Elsewhere in Shaw v. Byram, this was written:
The issue was directly considered in Wiggins v. Town of Somers, 4 N.Y.2d 215, 173 N.Y.S2d 579, 149 N.E.2d 869 (Ct. App. 1958), where it was held that a municipality, in the proper exercise of its police power, could prohibit the dumping within the municipality of garbage originating outside the municipality. In so holding, the court said:
"Garbage dumps are obnoxious in every sense of the word and a town is entitled to restrict such operations. But it is met also with the fact that disposition must be made of the garbage of its residents. The ordinance in question impresses us as a precise accommodation between these conflicting interests. Where the latter interest ceases, the former prevails. Appreciating the complexities of the situation - the inherent obnoxiousness of garbage dumps, the aggravation of the condition by increased dumping, the growth of the community, the need for disposal of community garbage, etc. - it is impossible to stamp this ordinance as arbitrary and capricious." (173 N.Y.S.2d, at p. 584, 149 N.E.2d, at p. 873.)

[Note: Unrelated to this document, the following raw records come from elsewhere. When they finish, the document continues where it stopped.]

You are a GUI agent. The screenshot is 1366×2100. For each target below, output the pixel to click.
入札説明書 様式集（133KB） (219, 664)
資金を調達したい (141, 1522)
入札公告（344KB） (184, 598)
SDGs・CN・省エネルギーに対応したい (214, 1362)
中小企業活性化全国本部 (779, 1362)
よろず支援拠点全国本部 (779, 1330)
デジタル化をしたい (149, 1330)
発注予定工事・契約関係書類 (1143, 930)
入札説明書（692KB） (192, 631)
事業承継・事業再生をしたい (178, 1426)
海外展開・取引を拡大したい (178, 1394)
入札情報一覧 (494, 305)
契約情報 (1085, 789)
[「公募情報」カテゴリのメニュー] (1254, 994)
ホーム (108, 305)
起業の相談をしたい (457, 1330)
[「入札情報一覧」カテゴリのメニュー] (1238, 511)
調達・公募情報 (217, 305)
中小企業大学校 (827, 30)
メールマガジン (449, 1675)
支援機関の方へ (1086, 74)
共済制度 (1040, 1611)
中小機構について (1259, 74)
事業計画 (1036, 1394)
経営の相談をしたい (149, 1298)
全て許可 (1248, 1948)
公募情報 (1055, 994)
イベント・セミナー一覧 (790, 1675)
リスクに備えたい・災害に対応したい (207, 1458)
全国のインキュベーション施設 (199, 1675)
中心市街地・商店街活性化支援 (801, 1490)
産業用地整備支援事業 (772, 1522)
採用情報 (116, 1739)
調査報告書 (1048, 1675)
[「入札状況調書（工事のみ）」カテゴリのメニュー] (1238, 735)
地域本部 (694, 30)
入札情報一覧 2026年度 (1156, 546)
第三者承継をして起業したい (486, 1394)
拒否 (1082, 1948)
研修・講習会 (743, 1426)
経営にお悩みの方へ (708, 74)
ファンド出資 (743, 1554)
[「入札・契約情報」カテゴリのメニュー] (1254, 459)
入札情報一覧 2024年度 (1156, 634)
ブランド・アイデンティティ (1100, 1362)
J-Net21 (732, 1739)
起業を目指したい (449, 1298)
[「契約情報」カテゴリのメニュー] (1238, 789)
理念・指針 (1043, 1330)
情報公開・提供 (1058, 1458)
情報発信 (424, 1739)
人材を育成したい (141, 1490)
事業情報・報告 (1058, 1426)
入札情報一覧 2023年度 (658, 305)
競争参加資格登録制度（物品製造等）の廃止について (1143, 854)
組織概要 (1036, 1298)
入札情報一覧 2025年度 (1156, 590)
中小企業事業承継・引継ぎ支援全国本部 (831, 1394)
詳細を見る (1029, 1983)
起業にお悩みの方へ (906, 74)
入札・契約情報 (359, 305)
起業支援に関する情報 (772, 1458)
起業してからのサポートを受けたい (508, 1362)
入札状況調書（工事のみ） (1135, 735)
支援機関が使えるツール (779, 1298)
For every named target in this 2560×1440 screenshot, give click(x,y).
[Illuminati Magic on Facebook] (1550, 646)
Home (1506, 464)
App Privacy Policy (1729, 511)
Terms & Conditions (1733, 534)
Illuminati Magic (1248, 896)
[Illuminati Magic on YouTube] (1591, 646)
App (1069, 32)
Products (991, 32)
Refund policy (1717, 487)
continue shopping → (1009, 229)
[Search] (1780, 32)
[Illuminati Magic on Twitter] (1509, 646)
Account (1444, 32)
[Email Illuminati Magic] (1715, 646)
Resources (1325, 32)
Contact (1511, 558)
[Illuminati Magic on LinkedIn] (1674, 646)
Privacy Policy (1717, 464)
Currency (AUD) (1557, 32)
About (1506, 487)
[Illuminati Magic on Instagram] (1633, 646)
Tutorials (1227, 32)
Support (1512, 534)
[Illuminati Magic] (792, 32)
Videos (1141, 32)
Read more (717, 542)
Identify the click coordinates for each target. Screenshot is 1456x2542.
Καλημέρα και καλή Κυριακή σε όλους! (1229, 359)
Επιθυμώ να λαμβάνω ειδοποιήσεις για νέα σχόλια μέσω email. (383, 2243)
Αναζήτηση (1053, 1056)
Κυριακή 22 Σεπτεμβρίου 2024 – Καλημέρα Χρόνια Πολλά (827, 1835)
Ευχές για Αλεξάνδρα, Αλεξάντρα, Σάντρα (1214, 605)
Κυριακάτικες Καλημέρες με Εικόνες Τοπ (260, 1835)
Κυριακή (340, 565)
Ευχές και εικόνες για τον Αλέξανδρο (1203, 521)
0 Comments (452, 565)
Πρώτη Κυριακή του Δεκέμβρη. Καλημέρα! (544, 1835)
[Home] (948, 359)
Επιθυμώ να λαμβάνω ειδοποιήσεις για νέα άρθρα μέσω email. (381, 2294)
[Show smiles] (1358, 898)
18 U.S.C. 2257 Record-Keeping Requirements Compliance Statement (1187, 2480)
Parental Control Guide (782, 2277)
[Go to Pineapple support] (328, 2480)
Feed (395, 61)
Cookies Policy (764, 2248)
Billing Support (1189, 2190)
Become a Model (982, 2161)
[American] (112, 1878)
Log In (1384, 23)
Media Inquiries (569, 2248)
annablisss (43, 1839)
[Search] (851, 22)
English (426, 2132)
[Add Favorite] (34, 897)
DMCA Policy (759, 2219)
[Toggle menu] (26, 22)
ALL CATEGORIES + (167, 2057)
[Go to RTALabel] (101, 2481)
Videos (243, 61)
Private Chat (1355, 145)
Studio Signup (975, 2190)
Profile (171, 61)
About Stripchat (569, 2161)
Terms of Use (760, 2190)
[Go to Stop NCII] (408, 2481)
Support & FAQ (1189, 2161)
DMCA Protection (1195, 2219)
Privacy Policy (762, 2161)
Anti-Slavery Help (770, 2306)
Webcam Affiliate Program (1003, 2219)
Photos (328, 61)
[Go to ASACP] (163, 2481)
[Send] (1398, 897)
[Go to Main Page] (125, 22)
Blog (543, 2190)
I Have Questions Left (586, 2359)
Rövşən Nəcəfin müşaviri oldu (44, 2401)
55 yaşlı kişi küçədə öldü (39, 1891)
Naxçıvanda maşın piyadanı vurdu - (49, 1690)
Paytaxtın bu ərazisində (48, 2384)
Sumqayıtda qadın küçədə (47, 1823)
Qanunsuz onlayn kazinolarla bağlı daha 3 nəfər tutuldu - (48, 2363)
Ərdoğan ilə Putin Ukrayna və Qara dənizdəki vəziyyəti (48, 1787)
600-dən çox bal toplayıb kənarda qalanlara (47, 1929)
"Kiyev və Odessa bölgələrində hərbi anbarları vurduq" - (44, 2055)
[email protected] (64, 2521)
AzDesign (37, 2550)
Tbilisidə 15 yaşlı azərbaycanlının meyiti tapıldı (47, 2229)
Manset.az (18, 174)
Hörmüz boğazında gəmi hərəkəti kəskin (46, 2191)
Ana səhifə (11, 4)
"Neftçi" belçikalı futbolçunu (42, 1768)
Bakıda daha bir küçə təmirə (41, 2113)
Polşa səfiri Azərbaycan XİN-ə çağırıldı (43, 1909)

In view of the increased load effected by the garbage of outside areas, and the attendant implications of the public health of citizens of Rockcastle County by way of increasing health problems or hazard, it is our opinion that the ordinance is a valid, not arbitrary, exercise of the fiscal court's police powers. This view is buttressed by the fact that the outside citizens pay nothing toward the maintenance of the garbage, while the citizens of Rockcastle County directly support the garbage operation through the county's general fund.